AETHER REALM
"Redneck Vikings From Hell"

(Napalm)

01. Redneck Vikings from Hell
02. Goodbye
03. Lean Into the Wind
04. Hunter
05. Guardian
06. One Hollow Word
07. She's Back
08. Slave to the Riff
09. Cycle
10. TMHC
11. Craft and the Creator

RATING: 8.5/10

It might be a slight exaggeration to say that AETHER REALM are attempting to be all of your favorite bands at the same time, but they're certainly demonstrating a phenomenal grasp of multiple metallic disciplines on "Redneck Vikings From Hell". Perhaps mindful that bands from the US generally don't sound like they've been brandishing swords in moonlight forests, there is plenty of straightforwardly modern and melodic metal lurking at the heart of this record. But the overall impression given is of a band that are so thrilled by metal's limitless possibilities that they feel compelled to ensure that as many different strains of it as possible dance to their tune. If you're a fan of melodic death metal, folk metal, progressive metal or old-school heaviness, the North Carolina quartet have you covered. "Redneck Vikings From Hell" is a riotous celebration of modern metal's myriad potent strains, and that's a laudable endeavor in itself. What is far more surprising is how skillfully AETHER REALM have managed to straddle all these stylistic variants while never sounding like a band in search of a coherent identity. Doubtless we all die a little when some gurning TV judge credits some howling cretin with "making the song their own," but that's exactly what AETHER REALM do here, again and again, as they peel off stirring refrain after lacerating hook, always sounding like a robust and characterful unit, but one in thrall to metal's universality, rather than merely exploiting its niche potential.

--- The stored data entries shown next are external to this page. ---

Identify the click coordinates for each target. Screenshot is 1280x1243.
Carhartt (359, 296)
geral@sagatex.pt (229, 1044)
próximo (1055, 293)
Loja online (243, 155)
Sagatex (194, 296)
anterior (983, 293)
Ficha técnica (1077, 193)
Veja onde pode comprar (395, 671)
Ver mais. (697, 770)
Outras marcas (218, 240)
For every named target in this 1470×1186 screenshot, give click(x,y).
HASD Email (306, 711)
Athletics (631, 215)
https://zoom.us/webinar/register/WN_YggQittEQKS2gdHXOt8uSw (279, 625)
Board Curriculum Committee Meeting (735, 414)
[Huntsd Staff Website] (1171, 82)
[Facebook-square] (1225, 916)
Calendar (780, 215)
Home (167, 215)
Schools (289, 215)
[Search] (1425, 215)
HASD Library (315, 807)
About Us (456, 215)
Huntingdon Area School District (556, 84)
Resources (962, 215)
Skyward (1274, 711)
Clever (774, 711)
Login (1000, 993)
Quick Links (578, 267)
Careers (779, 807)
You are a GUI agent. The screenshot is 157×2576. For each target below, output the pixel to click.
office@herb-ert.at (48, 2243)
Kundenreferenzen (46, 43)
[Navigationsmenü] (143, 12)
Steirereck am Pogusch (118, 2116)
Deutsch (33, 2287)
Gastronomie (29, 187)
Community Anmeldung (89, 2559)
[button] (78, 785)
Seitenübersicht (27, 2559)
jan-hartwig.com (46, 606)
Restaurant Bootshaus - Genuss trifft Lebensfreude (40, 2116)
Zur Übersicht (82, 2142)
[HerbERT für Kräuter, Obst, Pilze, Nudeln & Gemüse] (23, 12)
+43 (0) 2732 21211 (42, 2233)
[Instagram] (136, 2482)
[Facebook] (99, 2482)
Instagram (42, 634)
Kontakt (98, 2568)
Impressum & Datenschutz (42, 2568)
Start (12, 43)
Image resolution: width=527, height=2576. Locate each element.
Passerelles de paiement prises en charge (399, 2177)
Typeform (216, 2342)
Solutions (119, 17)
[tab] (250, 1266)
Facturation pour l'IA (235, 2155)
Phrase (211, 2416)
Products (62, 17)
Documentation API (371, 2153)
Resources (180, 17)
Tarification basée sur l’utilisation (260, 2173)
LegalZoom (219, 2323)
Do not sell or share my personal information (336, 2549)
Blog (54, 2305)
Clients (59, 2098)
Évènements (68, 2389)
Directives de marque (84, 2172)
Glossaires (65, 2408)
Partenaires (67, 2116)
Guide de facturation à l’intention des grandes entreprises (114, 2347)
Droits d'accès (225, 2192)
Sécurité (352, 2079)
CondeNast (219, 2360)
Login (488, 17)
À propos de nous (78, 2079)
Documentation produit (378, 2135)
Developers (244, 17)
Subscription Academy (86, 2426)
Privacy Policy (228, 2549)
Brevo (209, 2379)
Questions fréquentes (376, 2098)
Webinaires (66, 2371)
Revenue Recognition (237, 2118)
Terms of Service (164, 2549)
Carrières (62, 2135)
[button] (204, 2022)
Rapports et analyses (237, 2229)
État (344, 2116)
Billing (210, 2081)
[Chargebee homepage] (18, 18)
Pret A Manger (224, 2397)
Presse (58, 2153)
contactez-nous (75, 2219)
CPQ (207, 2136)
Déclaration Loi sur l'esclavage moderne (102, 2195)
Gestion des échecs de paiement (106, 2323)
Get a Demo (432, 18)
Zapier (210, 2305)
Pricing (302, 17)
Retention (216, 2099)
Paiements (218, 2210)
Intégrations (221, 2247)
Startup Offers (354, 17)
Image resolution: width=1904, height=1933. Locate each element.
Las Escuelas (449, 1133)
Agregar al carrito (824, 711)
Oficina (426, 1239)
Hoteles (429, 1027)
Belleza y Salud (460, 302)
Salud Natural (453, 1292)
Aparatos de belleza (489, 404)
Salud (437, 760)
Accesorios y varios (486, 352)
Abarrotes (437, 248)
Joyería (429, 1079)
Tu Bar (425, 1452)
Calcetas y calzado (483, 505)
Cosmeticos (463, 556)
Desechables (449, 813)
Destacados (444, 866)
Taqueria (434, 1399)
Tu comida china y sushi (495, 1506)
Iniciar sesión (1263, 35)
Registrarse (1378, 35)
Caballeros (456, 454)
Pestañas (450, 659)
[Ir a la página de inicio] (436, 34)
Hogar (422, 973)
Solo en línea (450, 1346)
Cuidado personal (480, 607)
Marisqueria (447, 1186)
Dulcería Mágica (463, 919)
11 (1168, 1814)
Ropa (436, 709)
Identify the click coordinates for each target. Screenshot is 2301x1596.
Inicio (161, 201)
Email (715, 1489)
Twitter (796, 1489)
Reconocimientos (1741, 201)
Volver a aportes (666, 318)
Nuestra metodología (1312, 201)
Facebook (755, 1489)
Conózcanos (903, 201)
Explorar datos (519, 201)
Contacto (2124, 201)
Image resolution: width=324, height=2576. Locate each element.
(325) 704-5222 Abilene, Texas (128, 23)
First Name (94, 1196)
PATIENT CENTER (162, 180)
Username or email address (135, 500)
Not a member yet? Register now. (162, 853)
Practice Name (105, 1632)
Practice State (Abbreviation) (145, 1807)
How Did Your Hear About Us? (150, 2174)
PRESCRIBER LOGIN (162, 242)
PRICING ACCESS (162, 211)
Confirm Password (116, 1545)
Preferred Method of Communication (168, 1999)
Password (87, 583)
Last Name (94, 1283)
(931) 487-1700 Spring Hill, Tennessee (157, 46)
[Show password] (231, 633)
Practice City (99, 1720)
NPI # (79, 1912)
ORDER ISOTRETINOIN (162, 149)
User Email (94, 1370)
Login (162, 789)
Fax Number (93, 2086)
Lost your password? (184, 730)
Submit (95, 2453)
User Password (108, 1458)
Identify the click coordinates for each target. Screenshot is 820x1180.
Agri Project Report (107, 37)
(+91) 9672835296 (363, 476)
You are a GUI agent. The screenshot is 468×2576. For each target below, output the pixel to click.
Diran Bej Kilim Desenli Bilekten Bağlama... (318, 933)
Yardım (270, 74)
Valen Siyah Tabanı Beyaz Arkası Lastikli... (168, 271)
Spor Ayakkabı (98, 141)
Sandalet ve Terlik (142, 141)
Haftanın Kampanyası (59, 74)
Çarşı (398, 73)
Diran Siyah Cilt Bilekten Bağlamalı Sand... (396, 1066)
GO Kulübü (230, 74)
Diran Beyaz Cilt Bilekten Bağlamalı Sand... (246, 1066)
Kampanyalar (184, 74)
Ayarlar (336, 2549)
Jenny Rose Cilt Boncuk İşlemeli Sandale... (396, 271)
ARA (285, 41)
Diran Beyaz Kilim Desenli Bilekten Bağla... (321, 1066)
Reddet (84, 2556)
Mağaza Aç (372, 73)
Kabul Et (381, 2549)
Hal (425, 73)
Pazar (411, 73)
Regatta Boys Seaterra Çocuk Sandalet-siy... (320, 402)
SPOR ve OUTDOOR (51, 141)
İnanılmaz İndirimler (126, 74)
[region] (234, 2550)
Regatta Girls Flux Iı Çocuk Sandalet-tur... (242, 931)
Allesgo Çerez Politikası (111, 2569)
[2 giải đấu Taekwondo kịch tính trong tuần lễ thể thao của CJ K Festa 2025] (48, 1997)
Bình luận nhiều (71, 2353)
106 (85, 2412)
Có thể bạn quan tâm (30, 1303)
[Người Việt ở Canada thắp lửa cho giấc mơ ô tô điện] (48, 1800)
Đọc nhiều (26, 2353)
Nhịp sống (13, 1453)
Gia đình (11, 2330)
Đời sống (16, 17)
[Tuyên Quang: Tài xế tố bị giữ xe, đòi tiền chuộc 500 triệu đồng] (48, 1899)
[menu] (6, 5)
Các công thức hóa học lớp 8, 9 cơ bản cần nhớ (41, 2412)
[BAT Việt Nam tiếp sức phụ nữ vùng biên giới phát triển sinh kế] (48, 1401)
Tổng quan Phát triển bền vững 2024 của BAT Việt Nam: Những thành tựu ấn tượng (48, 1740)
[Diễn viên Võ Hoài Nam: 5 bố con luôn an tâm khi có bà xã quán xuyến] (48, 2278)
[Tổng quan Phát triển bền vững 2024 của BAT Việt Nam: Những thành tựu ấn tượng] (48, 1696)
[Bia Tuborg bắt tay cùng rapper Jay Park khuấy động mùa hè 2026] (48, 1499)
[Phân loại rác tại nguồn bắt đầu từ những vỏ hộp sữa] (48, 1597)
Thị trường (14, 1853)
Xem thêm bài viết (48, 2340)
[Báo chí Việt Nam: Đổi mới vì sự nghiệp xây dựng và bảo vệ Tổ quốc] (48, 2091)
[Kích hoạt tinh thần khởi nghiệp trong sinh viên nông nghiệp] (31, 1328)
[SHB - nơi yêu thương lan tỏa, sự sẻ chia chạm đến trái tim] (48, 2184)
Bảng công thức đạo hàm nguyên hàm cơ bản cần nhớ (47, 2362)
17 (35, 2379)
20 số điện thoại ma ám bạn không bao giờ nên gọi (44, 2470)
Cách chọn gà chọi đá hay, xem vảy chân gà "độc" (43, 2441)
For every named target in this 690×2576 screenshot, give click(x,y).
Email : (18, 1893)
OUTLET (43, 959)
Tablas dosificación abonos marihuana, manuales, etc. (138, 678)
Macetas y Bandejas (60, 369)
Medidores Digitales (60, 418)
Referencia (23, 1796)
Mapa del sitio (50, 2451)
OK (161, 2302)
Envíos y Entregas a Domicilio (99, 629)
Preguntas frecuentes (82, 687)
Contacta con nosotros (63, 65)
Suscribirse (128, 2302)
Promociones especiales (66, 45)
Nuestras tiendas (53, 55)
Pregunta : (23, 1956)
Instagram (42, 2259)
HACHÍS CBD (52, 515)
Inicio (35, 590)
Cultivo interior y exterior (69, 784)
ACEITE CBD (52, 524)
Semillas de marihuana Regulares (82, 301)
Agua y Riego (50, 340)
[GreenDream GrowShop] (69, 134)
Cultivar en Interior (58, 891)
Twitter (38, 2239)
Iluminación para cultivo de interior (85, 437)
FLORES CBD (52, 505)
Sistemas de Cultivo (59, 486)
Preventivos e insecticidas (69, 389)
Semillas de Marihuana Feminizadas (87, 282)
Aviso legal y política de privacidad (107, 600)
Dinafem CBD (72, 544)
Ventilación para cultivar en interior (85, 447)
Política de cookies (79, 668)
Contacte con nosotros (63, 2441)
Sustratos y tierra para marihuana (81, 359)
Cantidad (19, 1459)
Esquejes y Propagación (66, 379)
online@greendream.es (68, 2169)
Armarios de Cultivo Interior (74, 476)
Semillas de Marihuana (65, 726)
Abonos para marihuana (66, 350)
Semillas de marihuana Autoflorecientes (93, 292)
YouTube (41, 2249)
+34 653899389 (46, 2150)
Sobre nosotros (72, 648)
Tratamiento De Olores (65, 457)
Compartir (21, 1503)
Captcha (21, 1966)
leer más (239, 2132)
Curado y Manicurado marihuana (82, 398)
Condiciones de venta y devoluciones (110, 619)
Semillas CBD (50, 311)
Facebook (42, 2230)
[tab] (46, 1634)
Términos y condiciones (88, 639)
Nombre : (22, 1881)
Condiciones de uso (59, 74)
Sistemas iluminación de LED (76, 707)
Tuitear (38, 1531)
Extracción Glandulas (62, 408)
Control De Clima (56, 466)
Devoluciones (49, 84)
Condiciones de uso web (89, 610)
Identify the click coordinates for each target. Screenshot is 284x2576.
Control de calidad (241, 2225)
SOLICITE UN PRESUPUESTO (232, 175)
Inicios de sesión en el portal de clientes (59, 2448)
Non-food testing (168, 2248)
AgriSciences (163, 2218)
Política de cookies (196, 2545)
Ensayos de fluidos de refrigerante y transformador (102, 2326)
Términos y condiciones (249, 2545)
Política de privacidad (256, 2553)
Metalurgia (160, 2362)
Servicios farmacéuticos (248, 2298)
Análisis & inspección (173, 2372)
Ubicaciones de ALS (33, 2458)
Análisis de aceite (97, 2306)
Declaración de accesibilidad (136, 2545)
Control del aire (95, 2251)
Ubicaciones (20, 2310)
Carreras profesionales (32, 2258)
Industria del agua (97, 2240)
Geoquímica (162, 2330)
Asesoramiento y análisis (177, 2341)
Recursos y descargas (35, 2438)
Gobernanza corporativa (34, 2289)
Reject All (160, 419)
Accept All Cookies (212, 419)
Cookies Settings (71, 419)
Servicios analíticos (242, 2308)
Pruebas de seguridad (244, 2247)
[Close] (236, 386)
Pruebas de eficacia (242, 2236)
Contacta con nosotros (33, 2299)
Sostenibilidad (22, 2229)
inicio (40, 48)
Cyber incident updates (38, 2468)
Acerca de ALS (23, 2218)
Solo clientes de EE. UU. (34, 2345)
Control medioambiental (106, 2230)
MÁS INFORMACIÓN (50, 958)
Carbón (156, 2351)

Of course, if you only listen to the first few bars of the opening title track, you could be forgiven for thinking that AETHER REALM are firmly on a Scandinavian folk metal tip and that this is squarely aimed at ENSIFERUM and FINNTROLL fans. Not that the Americans sound like they're copying anyone, but it's an anthem that will resonate particularly strongly in Europe, where this kind of thing packs a considerable commercial punch, and the raucous, beer-swilling jollity of the whole thing is undeniable. Once you spot the clattering banjos and other deft nods to Americana, the fiendish nature of AETHER REALM's masterplan becomes apparent. As we rattle through a following tsunami of giant sing-alongs and moments of startlingly inventive extremity, it's obvious that AETHER REALM are smarter than the average metal band, and that maybe it is possible to be all things to all metal people. "Goodbye" is a glorious slice of grandiose, mid-paced melo-death, with shades of PARADISE LOST and SENTENCED in the riffing and brief bursts of spectral EDM lurking in the background. It is, like everything else here, obnoxiously catchy and convincing. "Lean Into the Wind" ratchets up the symphonic quotient, welding it to some blistering, state-of-the-art death metal fury, eviscerating blastbeats included. "Hunger" is another wild hybrid of melodic brutality and sparkling, symphonic touches, like OMNIUM GATHERUM on a runaway hearse-ride to hell, before the chorus kicks in and the box marked "power metal splendor" is ticked with one masterful swish of the AETHER REALM scythe.

Somehow, that versatility is maintained throughout "Redneck Vikings From Hell", with a wide array of familiar tropes being polished and repurposed, all in the service of a band who seem to know exactly who they are, despite their eclectic tastes. The closing "Craft and the Creator" hammers the point home: 11 minutes of sublime progressive heaviness with several colossal melodies and dynamics to die for; it's an audacious end to an album that aims to please and leaves no stone unturned in the process. Most importantly, this is guaranteed to be one of the most straightforwardly entertaining metal albums of the year. This could – maybe should – be huge.